● **Task statement**
Give back every line of the material below that has the string "computer".

● **Source material**

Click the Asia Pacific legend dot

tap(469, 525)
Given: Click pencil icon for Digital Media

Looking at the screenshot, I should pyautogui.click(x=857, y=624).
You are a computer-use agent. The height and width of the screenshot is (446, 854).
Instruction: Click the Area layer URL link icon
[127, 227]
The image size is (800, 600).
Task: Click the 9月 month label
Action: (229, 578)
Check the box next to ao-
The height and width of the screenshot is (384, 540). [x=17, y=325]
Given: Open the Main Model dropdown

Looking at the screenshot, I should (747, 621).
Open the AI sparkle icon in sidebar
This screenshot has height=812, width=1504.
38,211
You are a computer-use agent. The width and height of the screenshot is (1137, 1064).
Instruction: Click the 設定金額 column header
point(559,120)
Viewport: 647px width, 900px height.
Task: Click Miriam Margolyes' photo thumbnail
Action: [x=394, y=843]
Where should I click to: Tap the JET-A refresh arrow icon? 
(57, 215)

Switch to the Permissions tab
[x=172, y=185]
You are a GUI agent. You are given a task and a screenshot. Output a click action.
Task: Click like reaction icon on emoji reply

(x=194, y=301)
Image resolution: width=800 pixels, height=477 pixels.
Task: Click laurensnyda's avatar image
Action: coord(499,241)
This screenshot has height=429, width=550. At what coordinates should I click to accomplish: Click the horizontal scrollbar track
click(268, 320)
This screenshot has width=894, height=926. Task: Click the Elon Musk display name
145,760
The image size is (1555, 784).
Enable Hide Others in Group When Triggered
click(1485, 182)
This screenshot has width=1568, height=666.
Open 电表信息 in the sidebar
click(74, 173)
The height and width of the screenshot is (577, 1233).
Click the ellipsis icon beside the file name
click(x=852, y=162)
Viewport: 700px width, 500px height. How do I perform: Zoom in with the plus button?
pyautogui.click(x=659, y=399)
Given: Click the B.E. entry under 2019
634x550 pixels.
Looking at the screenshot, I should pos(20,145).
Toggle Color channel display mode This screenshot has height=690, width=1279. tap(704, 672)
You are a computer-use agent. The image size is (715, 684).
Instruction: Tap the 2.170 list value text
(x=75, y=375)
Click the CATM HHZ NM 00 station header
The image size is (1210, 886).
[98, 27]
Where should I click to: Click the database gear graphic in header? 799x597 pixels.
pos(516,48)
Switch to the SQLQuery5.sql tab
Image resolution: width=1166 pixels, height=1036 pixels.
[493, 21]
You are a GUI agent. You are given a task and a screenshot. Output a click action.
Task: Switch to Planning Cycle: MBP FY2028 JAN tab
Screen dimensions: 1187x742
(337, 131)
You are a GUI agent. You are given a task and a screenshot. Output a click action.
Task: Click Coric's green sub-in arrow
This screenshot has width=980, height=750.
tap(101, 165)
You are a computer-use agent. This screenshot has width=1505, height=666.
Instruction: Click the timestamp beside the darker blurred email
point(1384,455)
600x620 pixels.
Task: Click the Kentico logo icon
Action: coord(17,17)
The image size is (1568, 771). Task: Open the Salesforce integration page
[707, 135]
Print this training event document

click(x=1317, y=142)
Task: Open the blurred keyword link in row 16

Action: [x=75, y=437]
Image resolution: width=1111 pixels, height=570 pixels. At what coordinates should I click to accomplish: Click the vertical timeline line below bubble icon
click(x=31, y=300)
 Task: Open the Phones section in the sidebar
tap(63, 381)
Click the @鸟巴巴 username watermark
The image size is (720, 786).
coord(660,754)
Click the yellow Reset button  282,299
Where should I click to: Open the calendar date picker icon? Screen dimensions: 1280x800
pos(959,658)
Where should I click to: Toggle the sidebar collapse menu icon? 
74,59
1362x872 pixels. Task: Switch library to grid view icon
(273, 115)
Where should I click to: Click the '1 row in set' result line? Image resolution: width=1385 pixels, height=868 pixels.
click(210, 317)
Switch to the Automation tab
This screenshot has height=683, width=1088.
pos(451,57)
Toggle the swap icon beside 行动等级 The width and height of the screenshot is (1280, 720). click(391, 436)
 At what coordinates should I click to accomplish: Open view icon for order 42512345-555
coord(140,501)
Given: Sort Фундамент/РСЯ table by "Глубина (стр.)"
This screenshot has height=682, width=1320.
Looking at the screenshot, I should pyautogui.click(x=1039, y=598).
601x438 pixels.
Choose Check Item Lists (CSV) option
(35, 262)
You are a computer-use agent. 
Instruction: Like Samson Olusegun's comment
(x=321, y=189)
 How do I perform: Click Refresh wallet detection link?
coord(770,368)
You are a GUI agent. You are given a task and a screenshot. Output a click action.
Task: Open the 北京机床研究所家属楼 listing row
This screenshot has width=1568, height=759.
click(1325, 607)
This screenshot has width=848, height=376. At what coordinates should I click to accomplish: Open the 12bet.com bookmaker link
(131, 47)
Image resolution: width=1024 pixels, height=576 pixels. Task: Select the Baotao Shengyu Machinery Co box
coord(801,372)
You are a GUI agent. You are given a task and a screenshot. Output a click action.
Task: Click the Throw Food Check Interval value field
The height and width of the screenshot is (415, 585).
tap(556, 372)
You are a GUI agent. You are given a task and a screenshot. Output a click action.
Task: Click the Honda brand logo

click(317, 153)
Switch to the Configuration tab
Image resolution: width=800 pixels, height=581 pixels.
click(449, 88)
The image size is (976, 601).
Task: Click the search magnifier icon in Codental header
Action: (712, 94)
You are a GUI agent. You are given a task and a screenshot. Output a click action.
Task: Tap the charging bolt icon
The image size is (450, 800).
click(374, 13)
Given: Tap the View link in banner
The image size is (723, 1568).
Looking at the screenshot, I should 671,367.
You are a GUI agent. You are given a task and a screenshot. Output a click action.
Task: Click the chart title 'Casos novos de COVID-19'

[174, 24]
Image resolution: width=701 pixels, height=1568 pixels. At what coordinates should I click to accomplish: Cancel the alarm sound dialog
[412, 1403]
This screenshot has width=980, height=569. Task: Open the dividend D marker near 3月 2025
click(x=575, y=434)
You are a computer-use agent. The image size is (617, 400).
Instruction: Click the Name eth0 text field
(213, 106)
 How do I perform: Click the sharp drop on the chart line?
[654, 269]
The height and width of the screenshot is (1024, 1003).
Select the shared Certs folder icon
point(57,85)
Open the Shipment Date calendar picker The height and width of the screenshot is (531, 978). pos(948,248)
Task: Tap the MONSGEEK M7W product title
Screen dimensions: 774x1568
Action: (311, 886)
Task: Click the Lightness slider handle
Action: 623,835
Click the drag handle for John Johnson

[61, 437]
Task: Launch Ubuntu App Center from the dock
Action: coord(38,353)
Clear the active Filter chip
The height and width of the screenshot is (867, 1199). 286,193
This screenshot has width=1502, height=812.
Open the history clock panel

● **Result of this exercise**
You are a computer-use agent. The height and width of the screenshot is (446, 854).
You are a computer-use agent. The width and height of the screenshot is (1137, 1064).
You are a computer-use agent. The image size is (715, 684).
You are a computer-use agent. This screenshot has width=1505, height=666.
You are a computer-use agent. 
You are a computer-use agent. The image size is (617, 400).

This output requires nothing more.